Supplied passage –
The neural network automates the entire monitoring cycle, returning results for research projects faster. Working with scientists from the Research Center, we had Maritime AI, the Yandex Cloud team, and the Lake Baikal Foundation for Environmental Applications and Research.
Yandex Cloud helps develop unique neural network for Lake Baikal ecomonitoring
A team of scientists and researchers unveiled a neural network for monitoring the ecosystem of Lake Baikal using the Yandex Cloud platform. It’s an important project: keeping an eye on conditions of the lake, assessing the local impact of climate change.
As the machine learning (ML) algorithm analyzes water samples from the lake, it identifies and classifies the microorganisms they contain. The neural network currently recognizes the 70 most common plankton species. Involving artificial intelligence lightens the workload of the biologists who have spent many years counting and identifying microorganisms by hand.
The biologists produced 50,000 sample images, 20,000 of which were used to train the algorithms. New microscopic images of samples are now automatically sent to Yandex Cloud. Upon arrival, the algorithm identifies the tiny crustaceans and generates report cards. The neural network continues to train and improve itself, developing and running ML algorithms with Yandex DataSphere. Data is labeled using the Toloka crowdsourcing service.
“The scientific community and educational institutions are seeing more and more discoveries made in the cloud. A priority for our platform is to turn our cloud services into a reliable springboard for scientific work. Yandex Cloud has launched a harvest monitoring system, built an algorithm for driverless race cars, and researched dark matter. But the neural network used to monitor the Lake Baikal ecosystem is a highlight for us and society as a whole, incredible in its scale and significance”.
Moving forward, everyone involved in the project will be scaling the monitoring system to track water conditions in other areas of the lake. The developers will gradually make the project’s technology open source. The labeled data set of water samples is already available to the public. It’s perfect for testing hypotheses about detecting, segmenting, and classifying plankton. In the future, all data as well as the source code will be shared, which will help research groups and institutes around the world develop monitoring systems for their own bodies of water.

Exercise brief – Please reproduce word for word the part of the Lake Baikal article from "Moving forward, everyone" to "bodies of water.".

Entries shown –
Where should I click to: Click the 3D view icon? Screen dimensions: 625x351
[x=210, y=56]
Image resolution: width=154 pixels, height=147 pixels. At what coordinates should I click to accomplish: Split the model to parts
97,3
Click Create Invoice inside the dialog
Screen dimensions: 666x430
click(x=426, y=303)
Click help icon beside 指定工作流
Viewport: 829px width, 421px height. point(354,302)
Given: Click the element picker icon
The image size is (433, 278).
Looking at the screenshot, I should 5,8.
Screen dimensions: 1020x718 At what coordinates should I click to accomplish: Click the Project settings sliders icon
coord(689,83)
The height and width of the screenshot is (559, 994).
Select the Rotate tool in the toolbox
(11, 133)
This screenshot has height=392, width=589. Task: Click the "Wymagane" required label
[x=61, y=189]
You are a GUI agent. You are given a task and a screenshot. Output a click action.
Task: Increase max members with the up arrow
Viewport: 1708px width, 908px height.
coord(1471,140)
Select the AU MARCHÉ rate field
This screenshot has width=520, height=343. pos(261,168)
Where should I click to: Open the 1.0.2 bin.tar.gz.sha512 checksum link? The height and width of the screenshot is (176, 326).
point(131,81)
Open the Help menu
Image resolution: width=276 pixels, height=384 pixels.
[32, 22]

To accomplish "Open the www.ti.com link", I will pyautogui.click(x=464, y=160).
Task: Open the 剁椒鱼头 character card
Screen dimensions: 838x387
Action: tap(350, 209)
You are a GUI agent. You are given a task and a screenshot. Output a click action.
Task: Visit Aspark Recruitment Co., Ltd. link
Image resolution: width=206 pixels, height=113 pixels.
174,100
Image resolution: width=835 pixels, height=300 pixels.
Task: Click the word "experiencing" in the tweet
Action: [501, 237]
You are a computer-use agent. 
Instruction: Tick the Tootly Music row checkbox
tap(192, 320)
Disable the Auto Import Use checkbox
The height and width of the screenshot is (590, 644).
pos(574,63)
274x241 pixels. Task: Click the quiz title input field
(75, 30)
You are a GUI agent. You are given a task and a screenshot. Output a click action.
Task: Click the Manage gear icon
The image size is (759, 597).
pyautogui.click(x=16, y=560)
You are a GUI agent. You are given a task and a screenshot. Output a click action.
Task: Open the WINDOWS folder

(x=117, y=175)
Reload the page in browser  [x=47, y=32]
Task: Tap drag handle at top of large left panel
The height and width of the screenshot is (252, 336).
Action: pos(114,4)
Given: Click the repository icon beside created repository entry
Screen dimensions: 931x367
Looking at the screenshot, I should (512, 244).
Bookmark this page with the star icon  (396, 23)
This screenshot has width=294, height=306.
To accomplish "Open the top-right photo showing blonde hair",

Solution to this exercise –
Moving forward, everyone involved in the project will be scaling the monitoring system to track water conditions in other areas of the lake. The developers will gradually make the project’s technology open source. The labeled data set of water samples is already available to the public. It’s perfect for testing hypotheses about detecting, segmenting, and classifying plankton. In the future, all data as well as the source code will be shared, which will help research groups and institutes around the world develop monitoring systems for their own bodies of water.